SFU
Multi-Party Architecture
What You Will Build
By the end of this tutorial, you will have a fully functional Zoom-like application built with React and Vite. The app supports everything you would expect from a modern video conferencing tool: multi-participant video with a dynamic tile grid, screen sharing, real-time in-meeting chat, cloud recording, live transcription with caption overlays, and AI-generated post-meeting summaries with action items. Every feature is powered by V100's API — you write the frontend, V100 handles the infrastructure.
✓ Multi-participant video (up to 50)
✓ Screen sharing with replaceTrack
✓ Real-time chat over WebSocket
✓ Cloud recording to S3
✓ Live transcription (40+ languages)
✓ Active speaker detection
✓ AI meeting summaries + action items
✓ Post-quantum encrypted signaling
Architecture — SFU Topology
Participant A V100 SFU Server Participant B
| | |
|--- media track ------->| |
| |--- media track ------->|
| | |
|<--- media track -------| |
| |<--- media track -------|
| | |
Participant C (routes all streams) Participant D
| | |
|--- media track ------->|--- media track ------->|
|<--- media tracks ------|<--- media tracks ------|
| | |
Each participant sends 1 stream, receives N-1 streams
Prerequisites
- Node.js 18+ and npm
- React 18+ with Vite (this tutorial uses Vite, but the code works with any bundler)

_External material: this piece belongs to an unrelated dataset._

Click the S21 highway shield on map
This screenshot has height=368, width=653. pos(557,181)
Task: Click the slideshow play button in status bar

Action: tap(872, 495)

- A V100 API key — free tier gives you 100 API calls per month, no credit card required
Step 1 — Project Setup
Scaffold a new React project with Vite. We will keep the dependency footprint minimal — just React and the browser's native WebRTC APIs. No SDK installation required. V100 uses standard REST and WebSocket endpoints.
Terminal
npm create vite@latest zoom-clone -- --template react
cd zoom-clone
npm install
npm run dev
Create a .env file in the project root with your API key. Vite exposes environment variables prefixed with VITE_ to the client.
.env
VITE_V100_API_KEY=v100_sk_your_api_key_here
Production note: Never expose API keys in client-side code in production. Create meetings from your backend server and pass only the short-lived token to the browser. This tutorial uses VITE_ variables for simplicity during development. See the server-side guide.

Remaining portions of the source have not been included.